____ Data records
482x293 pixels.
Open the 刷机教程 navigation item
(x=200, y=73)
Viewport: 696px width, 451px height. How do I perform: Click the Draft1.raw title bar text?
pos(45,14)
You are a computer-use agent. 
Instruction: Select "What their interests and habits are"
________
What needs to be done: Using the exact wording, write out all of the records.

Reply:
482x293 pixels.
Open the 刷机教程 navigation item
(x=200, y=73)
Viewport: 696px width, 451px height. How do I perform: Click the Draft1.raw title bar text?
pos(45,14)
You are a computer-use agent. 
Instruction: Select "What their interests and habits are"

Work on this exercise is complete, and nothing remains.